- [CHALLENGE]: Copy the data below word for word, from the first line through the line containing "coord(575,1036)", including both.

- [RECORD EXTRACTS]:

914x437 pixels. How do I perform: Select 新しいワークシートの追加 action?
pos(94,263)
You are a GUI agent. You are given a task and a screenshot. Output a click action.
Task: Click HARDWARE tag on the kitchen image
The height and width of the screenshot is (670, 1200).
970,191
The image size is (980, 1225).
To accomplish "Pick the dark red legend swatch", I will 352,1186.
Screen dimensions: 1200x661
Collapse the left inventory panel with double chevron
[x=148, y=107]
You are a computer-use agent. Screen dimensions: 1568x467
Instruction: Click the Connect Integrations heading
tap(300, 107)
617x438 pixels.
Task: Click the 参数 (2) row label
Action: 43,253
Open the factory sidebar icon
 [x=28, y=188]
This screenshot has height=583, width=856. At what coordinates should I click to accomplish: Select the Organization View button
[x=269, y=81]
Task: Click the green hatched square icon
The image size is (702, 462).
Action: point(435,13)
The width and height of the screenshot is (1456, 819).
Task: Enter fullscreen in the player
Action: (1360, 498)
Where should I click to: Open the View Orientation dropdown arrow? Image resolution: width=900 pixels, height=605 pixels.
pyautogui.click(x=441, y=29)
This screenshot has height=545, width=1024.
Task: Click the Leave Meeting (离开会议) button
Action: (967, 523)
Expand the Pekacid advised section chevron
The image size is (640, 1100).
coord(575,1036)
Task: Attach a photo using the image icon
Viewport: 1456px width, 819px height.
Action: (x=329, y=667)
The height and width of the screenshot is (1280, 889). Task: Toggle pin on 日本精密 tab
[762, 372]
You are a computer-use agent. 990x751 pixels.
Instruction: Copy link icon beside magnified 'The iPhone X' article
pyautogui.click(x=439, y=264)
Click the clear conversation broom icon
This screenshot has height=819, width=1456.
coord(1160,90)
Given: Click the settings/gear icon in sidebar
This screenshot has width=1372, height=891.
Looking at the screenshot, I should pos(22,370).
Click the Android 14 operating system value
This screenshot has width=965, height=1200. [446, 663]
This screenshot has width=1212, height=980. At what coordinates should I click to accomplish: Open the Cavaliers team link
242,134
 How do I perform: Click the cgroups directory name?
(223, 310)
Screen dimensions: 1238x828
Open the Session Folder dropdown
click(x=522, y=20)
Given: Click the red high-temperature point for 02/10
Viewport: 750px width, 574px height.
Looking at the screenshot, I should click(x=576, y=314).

- [RIGHT ANSWER]:
914x437 pixels. How do I perform: Select 新しいワークシートの追加 action?
pos(94,263)
You are a GUI agent. You are given a task and a screenshot. Output a click action.
Task: Click HARDWARE tag on the kitchen image
The height and width of the screenshot is (670, 1200).
970,191
The image size is (980, 1225).
To accomplish "Pick the dark red legend swatch", I will 352,1186.
Screen dimensions: 1200x661
Collapse the left inventory panel with double chevron
[x=148, y=107]
You are a computer-use agent. Screen dimensions: 1568x467
Instruction: Click the Connect Integrations heading
tap(300, 107)
617x438 pixels.
Task: Click the 参数 (2) row label
Action: 43,253
Open the factory sidebar icon
 [x=28, y=188]
This screenshot has height=583, width=856. At what coordinates should I click to accomplish: Select the Organization View button
[x=269, y=81]
Task: Click the green hatched square icon
The image size is (702, 462).
Action: point(435,13)
The width and height of the screenshot is (1456, 819).
Task: Enter fullscreen in the player
Action: (1360, 498)
Where should I click to: Open the View Orientation dropdown arrow? Image resolution: width=900 pixels, height=605 pixels.
pyautogui.click(x=441, y=29)
This screenshot has height=545, width=1024.
Task: Click the Leave Meeting (离开会议) button
Action: (967, 523)
Expand the Pekacid advised section chevron
The image size is (640, 1100).
coord(575,1036)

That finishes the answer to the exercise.